Dhaka Chamber of Commerce and Industry (DCCI) President Shams Mahmud said dynamism has been infused in the economy over the last one month while people have started to get back to work in the other services sectors except for tourism and hotel.
He termed it as a challenge to bring back those into employment who have lost their jobs in the COVID-19 pandemic. For this, the DCCI President has suggested the government to give more attention to rejuvenate the SME sector.
Former lead economist of the international trade department of Commonwealth Secretariat Dr Mohammad Abdur Razzaque said the courageous decision to reopen the businesses, mills and factories yielded better for Bangladesh.
He suggested the government to become more active in redirecting investment from China to Bangladesh.
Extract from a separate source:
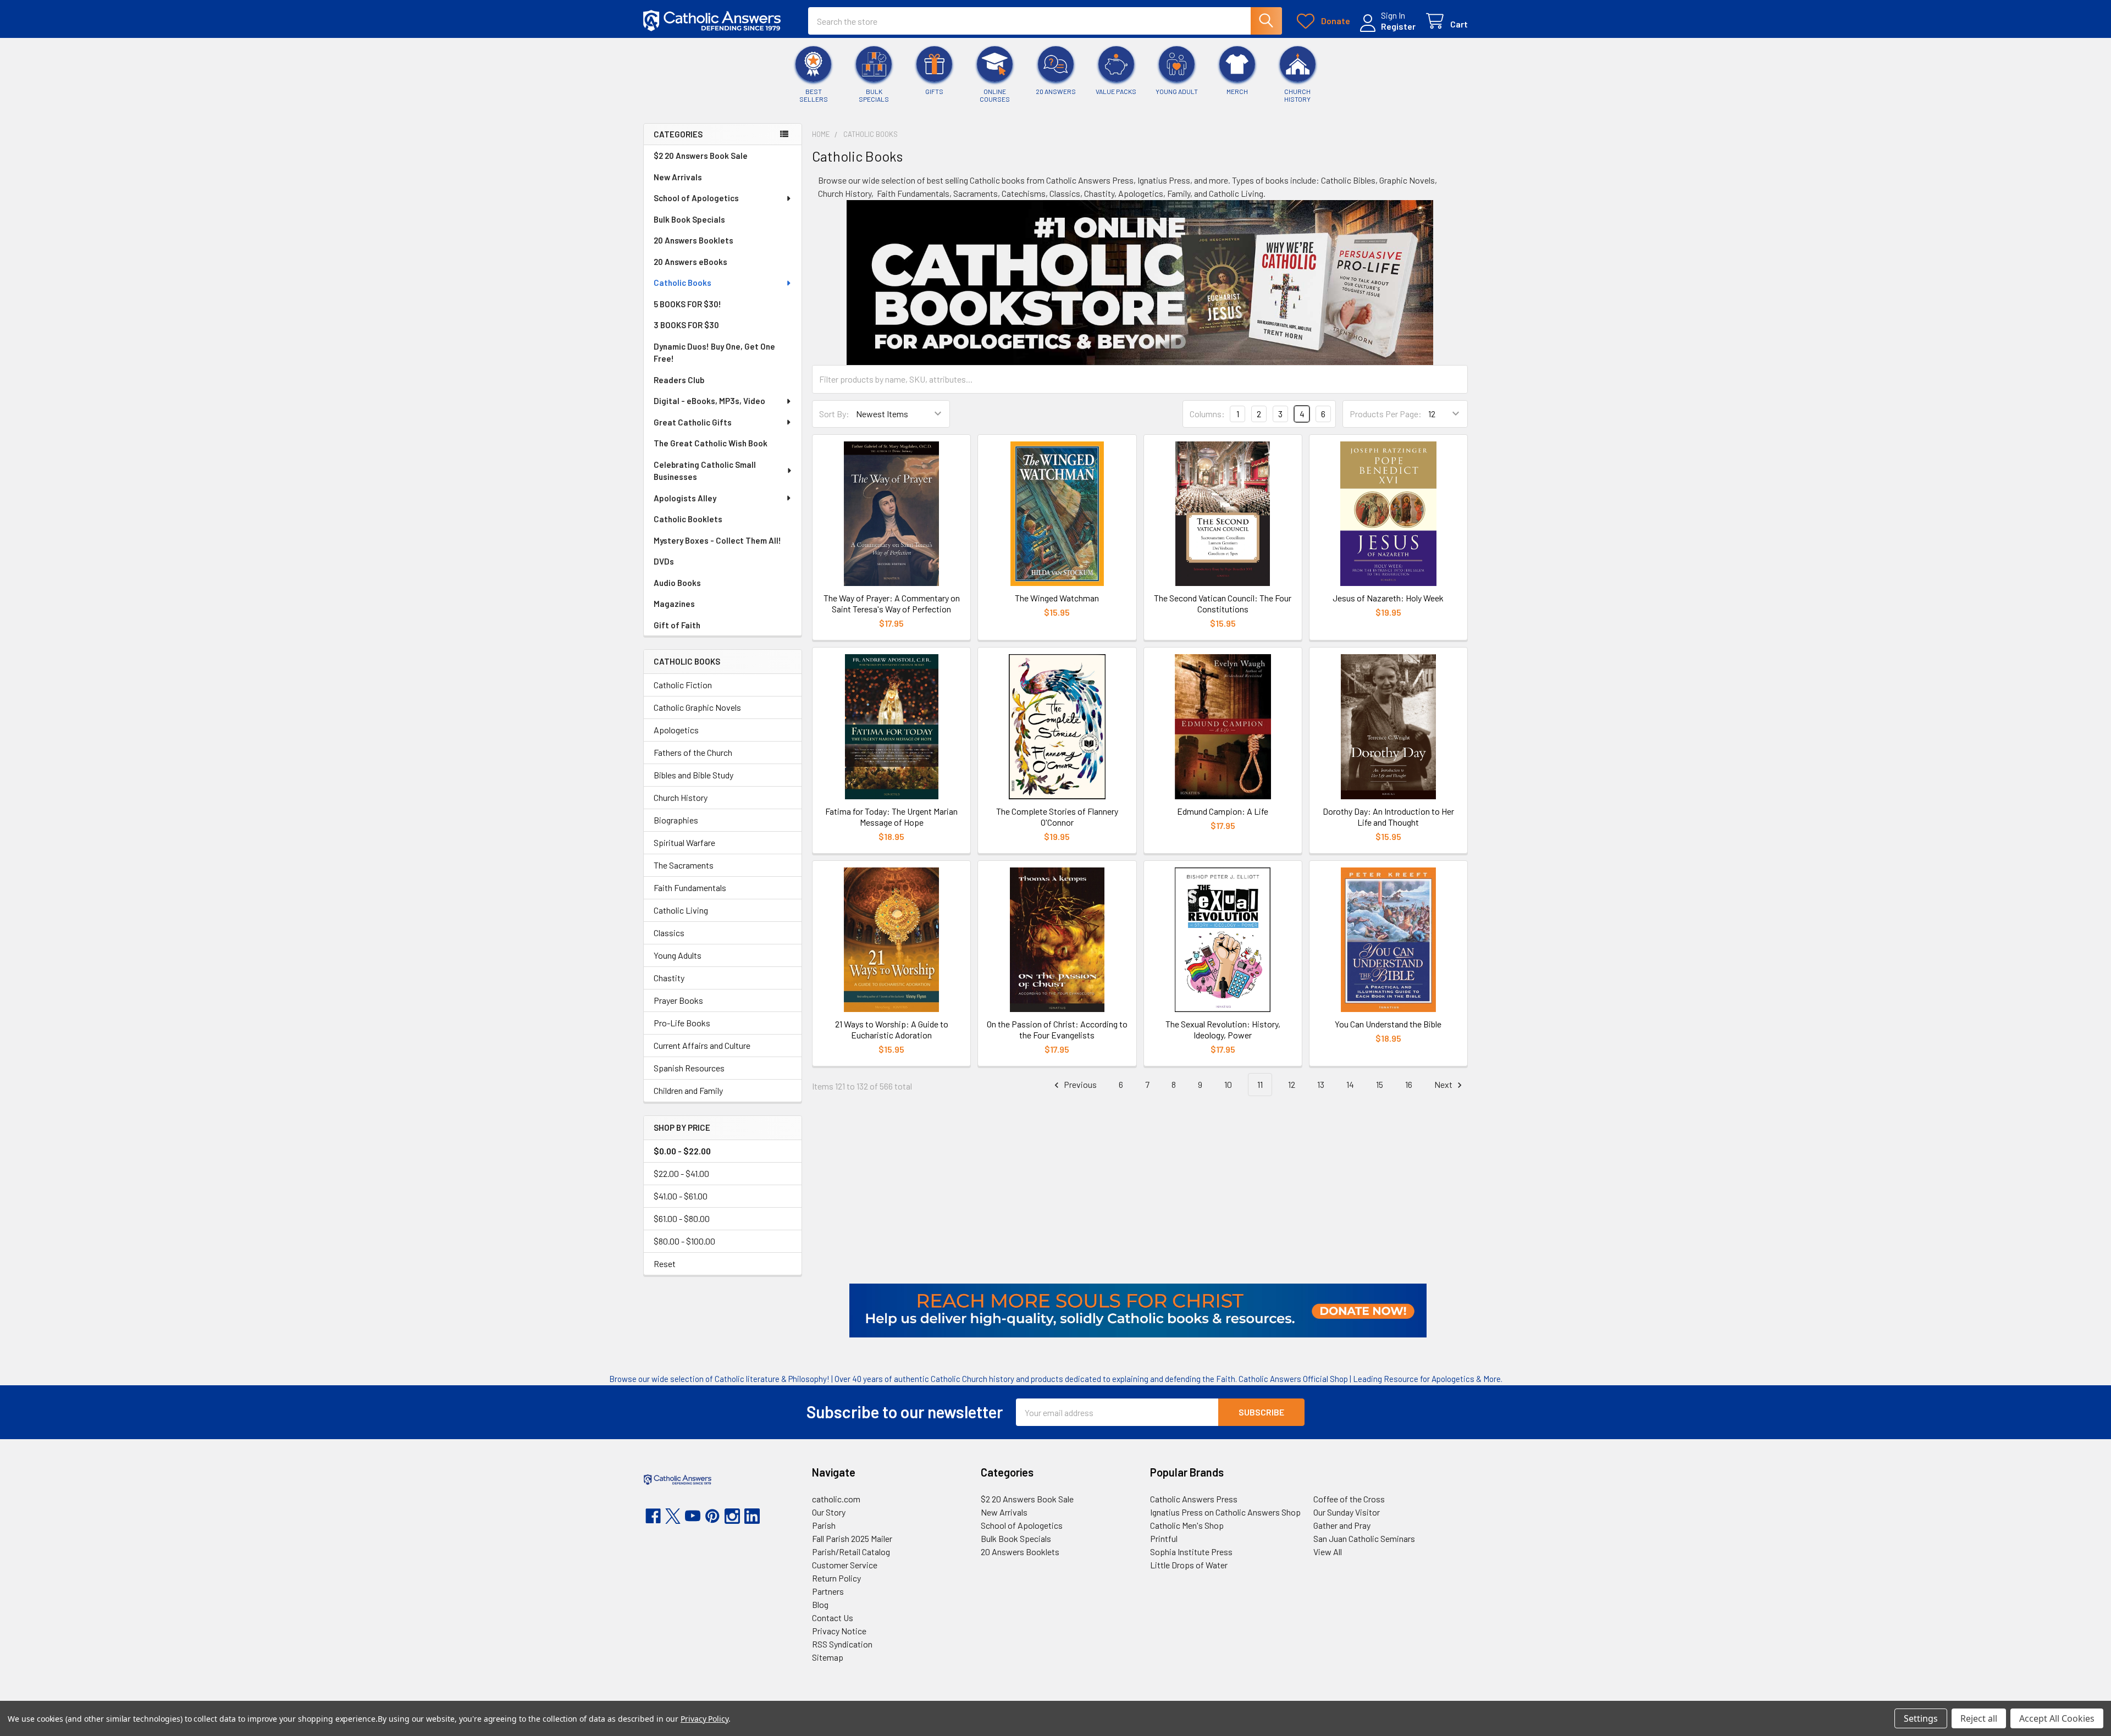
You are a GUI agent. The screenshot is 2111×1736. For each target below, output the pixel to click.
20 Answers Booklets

Dr Razzaque said after the vacation of Eid-ul-Azha, the capital market is on the rise which gives clear indication of economic recovery. He noted that the index and transactions are gradually increasing at both the bourses of the country side by side the participation of the investors are also increasing there.
The country received a record US$ 2.60 billion remittances in July, the highest ever in a single month, taking the total forex reserves to an all-time high of $37.18 billion, which was $35.85 billion in June this year.
Remittances from Bangladeshi nationals working abroad were estimated at $2.60 billion in July, up by 766.87 million as the amount was $1.83 billion in June 2020.
The government’s incentive along with the latest policy support, provided by the Bangladesh Bank (BB), contributed to achieving the new record of inward remittances.
The overall export maintained a stable trend as the export earnings witnessed a 0.59 percent growth in July this year compared to July 2019 despite the impacts of the novel coronavirus (COVID-19) pandemic.
According to a statement issued by the Ministry of Commerce based on the data of Export Promotion Bureau (EPB), the single month export earnings in July totaled $3,910.92 million compared to $3,887.86 million fetched in July last year.